The book, said Cumming, is not meant to be comprehensive or encyclopedic. There are great newspapers and journalists he does not mention and journalistic embarrassments he does not criticize.

Instead, Cumming offers an argument and a thesis. Historically, he contends, the South did not have large, fast-growing cities with various types of people packed together, a condition that led to the development of the objective style of journalism and crusading exposés that rooted out corruption.

“Instead, the daily press was a gateway for aspiring writers who were too poor to live on a legacy,” Cumming said. “It was a gateway to a world of letters, to being a writer. I think every Southern journalist secretly wanted to write a novel eventually. I think it is more true of Southern journalists than other journalists. I think many Southerners historically got into journalism not because of the All-the-President’s-Men idea that we’re going to change society, but rather to be a writer, to learn writing, to see herself or himself in print.”

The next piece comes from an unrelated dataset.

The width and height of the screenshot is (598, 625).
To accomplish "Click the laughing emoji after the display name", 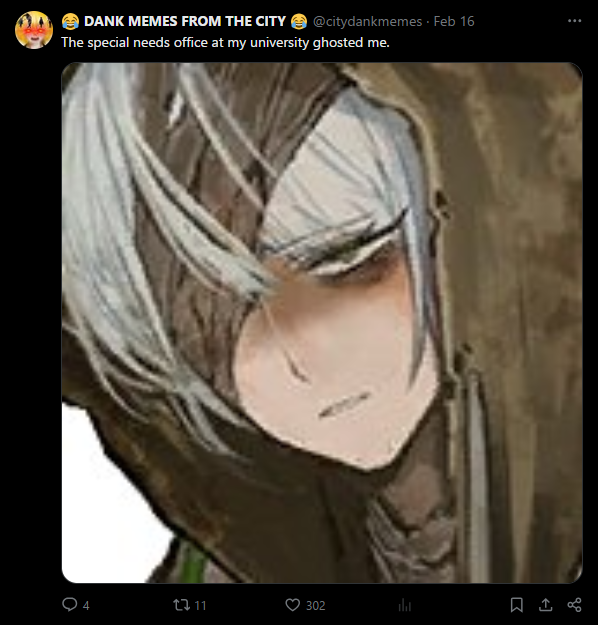I will pyautogui.click(x=299, y=21).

Cumming uses newspaper editors’ varying approaches to coverage of the civil rights movement as a way to examine the differences. Even those editors who might have been considered moderate and enlightened did not attack segregation with a crusading spirit.

“They were gently trying to make life better for blacks and to help bring ordinary white Southerners to a more enlightened attitude,” Cumming said.

In February 1960, however, when four students from North Carolina A&T attempted to desegregate the Woolworth’s lunch counter in Greensboro, N.C., “that caught all of those liberal Southern editors by surprise. Some of them had a conversion experience that was almost like a religious experience.”

Published by the Northwestern University Press, the book is part of the Medill School of Journalism’s series, Visions of the American Press.